There is no denying the fact that according to History, it is very tricky to put people on trial while a war is still in progress. Cambodia first approached the UN for assistance to conduct a trial in 1997. Since the civil war ended in 1998, the Royal Government and the UN have worked together towards implementing a new type of mixed national-international tribunal. It has taken some time to work out the details of this new style of court. In 1999 the Cambodian Government prearranged a Task Force to prepare for the trials and negotiate with the UN. The consultation with the UN were long and it is true to say that there were some misunderstandings and differences of opinion before both sides agreed in 2003 on the minutiae of international participation.
For over a quarter of a century the Cambodian people have waited for justice. Finally, the time has now come for the senior leaders of the Khmer Rouge and those most answerable for serious crimes to be held responsible for their crimes and for the historical record to be set straight. The Extraordinary Chambers are designed to provide fair, public trials in conformity with international standards. The main goal is to endow with justice to the Cambodian people, those who died and the survivors. It is hoped that fair trials will ease the burden that weighs on the survivors. The trials are also for the new generation - to educate Cambodia’s youth about the darkest chapter in our country’s history.
By judging the criminals in fair and open trials and by punishing those most responsible, the trials will strengthen our rule of law and set an example to people who disobey the law in Cambodia and to cruel regimes worldwide. If criminals know that they will be held accountable, they may be deterred. By supporting and learning about justice, we can all contribute to the reconstruction of our society. In the spirit of achieving justice, truth and national reconciliation, the Cambodian Government and the UN decided that the court should limit prosecutions to the senior leaders of Democratic Kampuchea who planned or gave orders, as well as those most responsible for committing serious crimes. It is expected that only a small number of people will fall within this limit and be tried. Over the years, tens of thousands of ordinary Khmer Rouge soldiers have defected to the Government. They have nothing to fear from this court. The policy of national reconciliation is still in place. Please remember that only the most culpable people will be tried under the law governing the special tribunal. The court will have the responsibility to decide exactly who was a ‘Senior Leader’ and who was ‘most responsible’ for the crimes committed by the Khmer Rouge. The court will only seek out those people, and not every former member of Khmer Rouge or every person in the villages of Cambodia who may have committed crimes during the Khmer Rouge period.

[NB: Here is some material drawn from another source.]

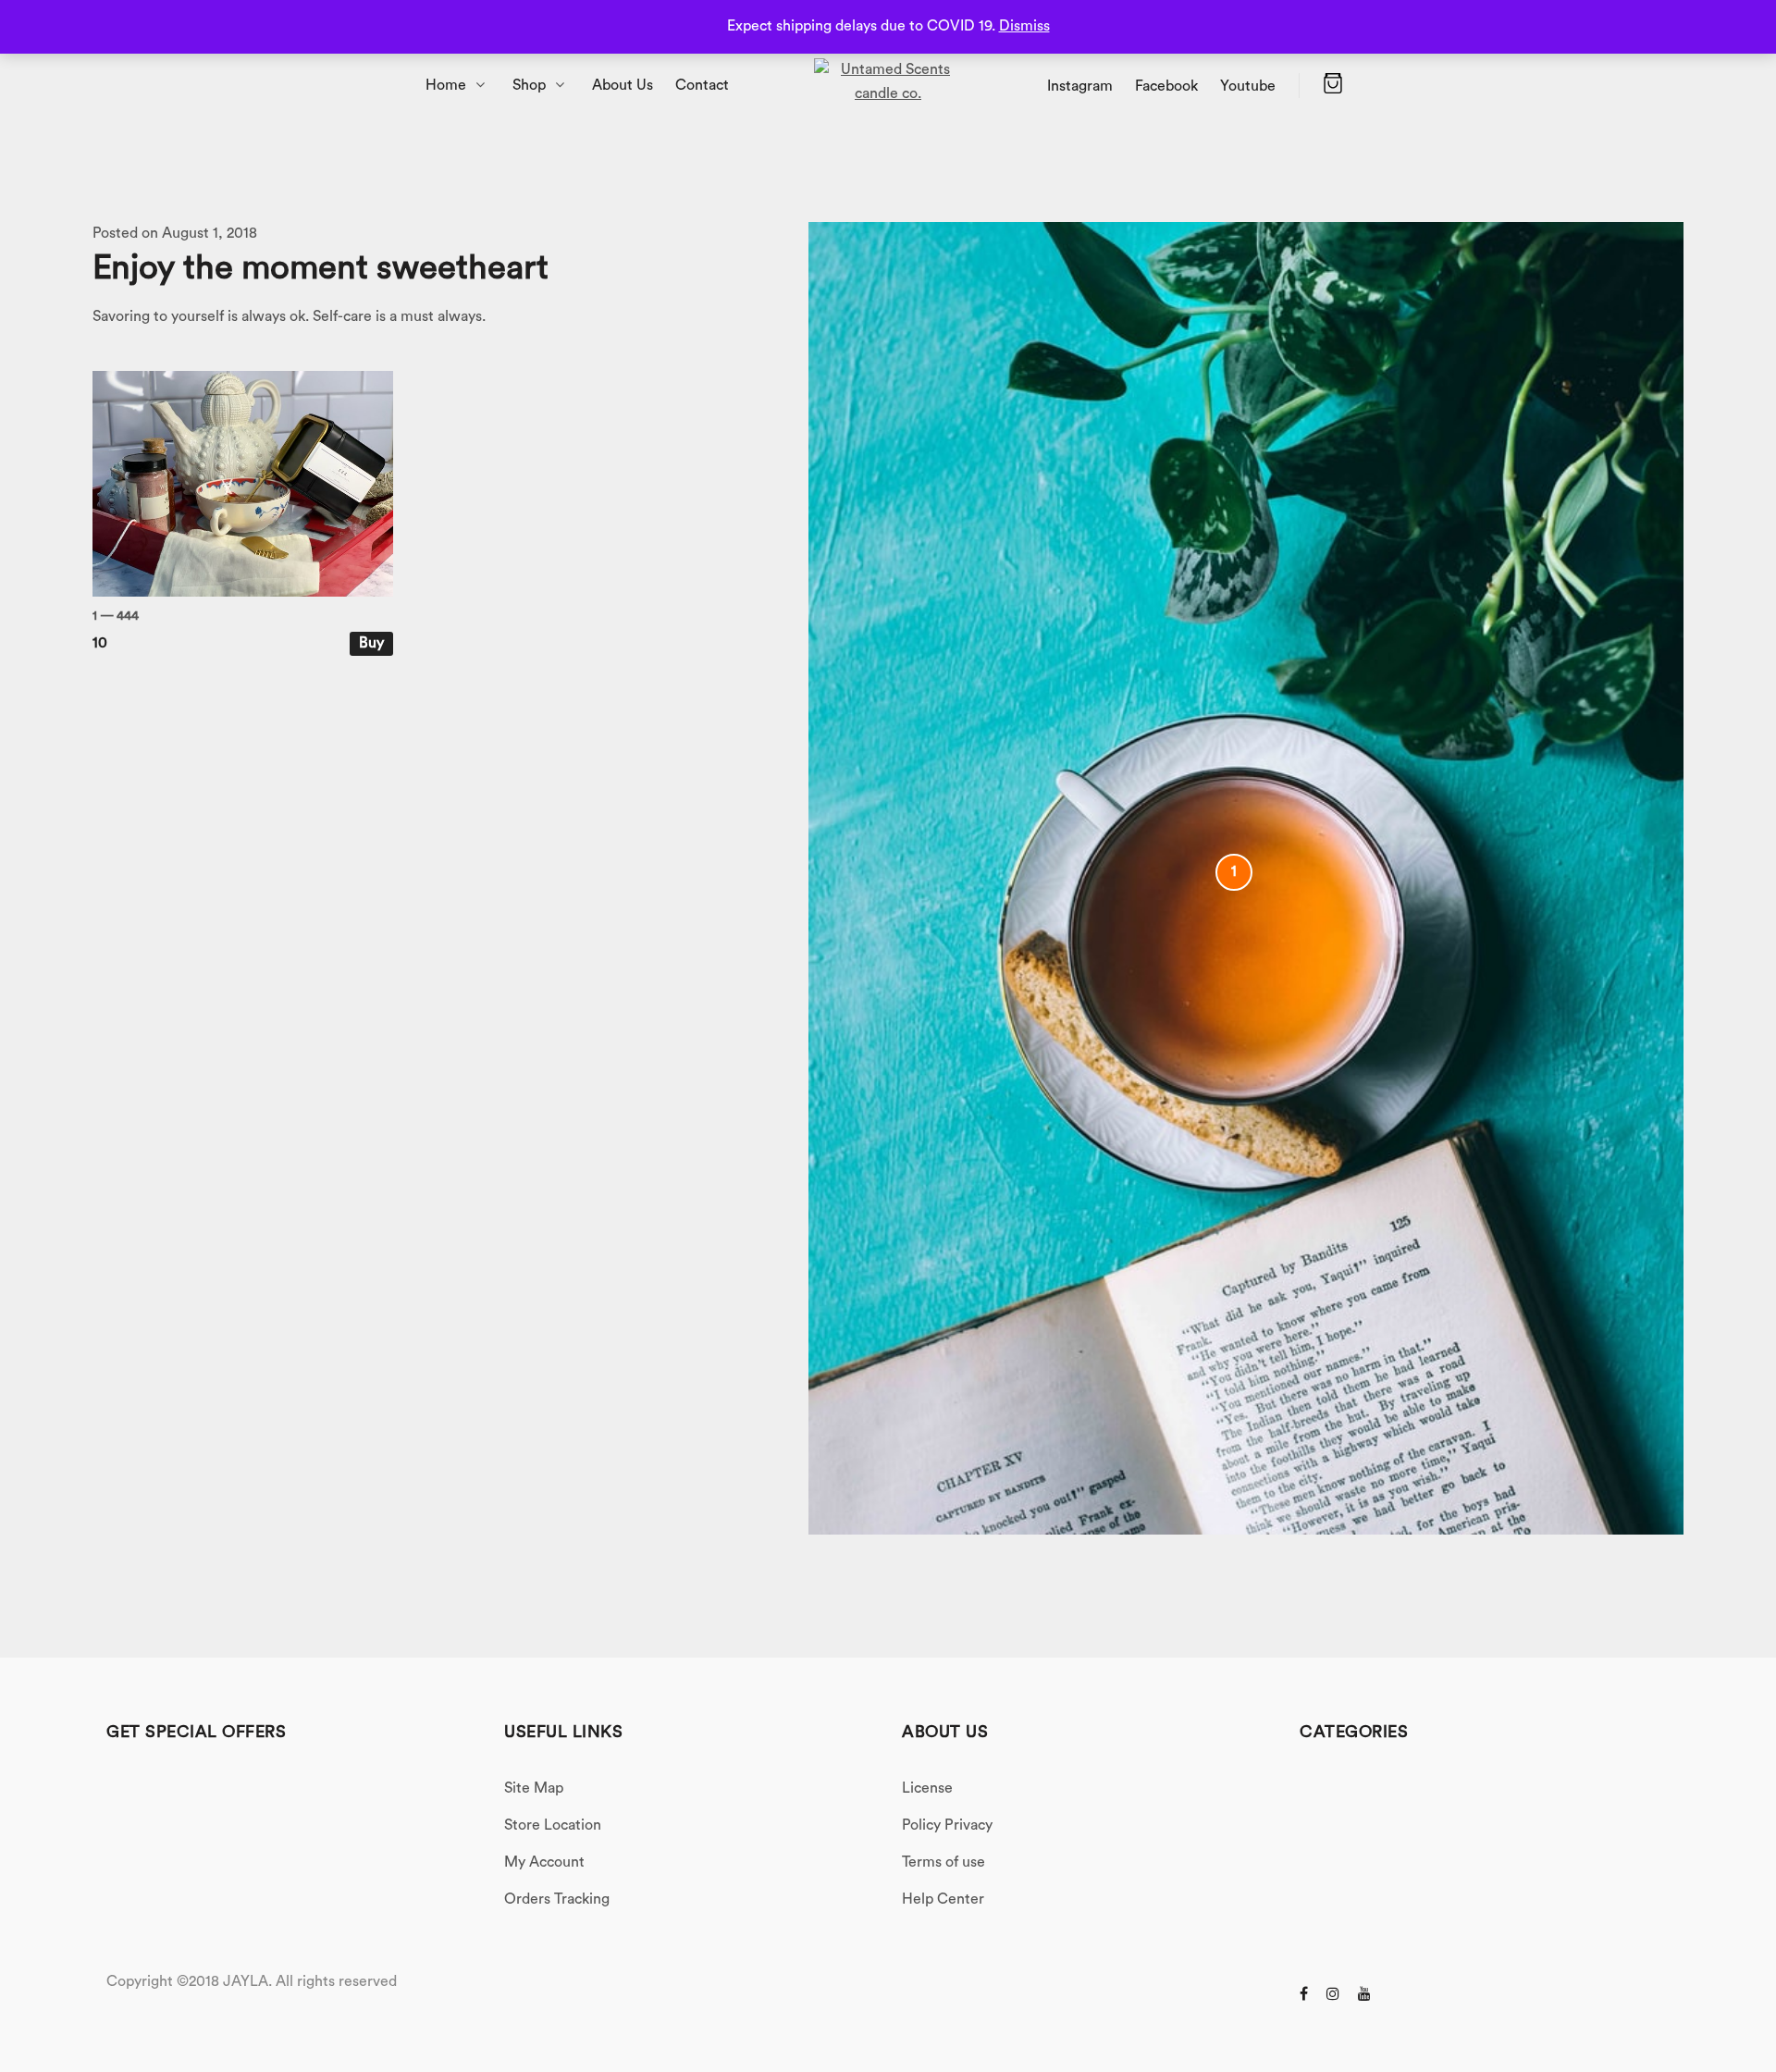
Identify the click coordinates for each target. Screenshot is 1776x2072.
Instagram (1080, 86)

Low level and middle-ranking Khmer Rouge members who are not most responsible for serious crimes will not be prosecuted. Many are now re-integrated into our society. Hopefully these individuals will live peaceful lives according to Buddhist principles and assist in the development of our country.
Rouge leaders will not be responsible for their parents’ or associates’ crimes. Nobody will be responsible for another person’s actions just because they are related to or associated with that person. The maximum sentence is life in prison and the minimum sentence is five years in prison. There will be no death penalty. The death penalty is unconstitutional in Cambodia. In addition, the court may order the confiscation of property or money that the defendant has acquired unlawfully or by criminal conduct. Any confiscated property will be turned over to the State. The Royal Government of Cambodia has stated that it will not request an amnesty or pardon for any person who may be investigated or convicted in these trials. In 1979 there was a genocide trial in Phnom Penh known as the People’s Revolutionary Tribunal. That tribunal tried Ieng Sary and Pol Pot and found both guilty of the crime of genocide, but neither of them appeared in court nor served any sentence. In 1996 the King granted a pardon to Ieng Sary for the sentence imposed when the People’s Revolutionary Tribunal tried him for genocide. It will be up to the judges to decide on the scope of this pardon. Even if he cannot be re-tried for genocide, there may be other charges that could be brought against him. This will depend on the evidence available.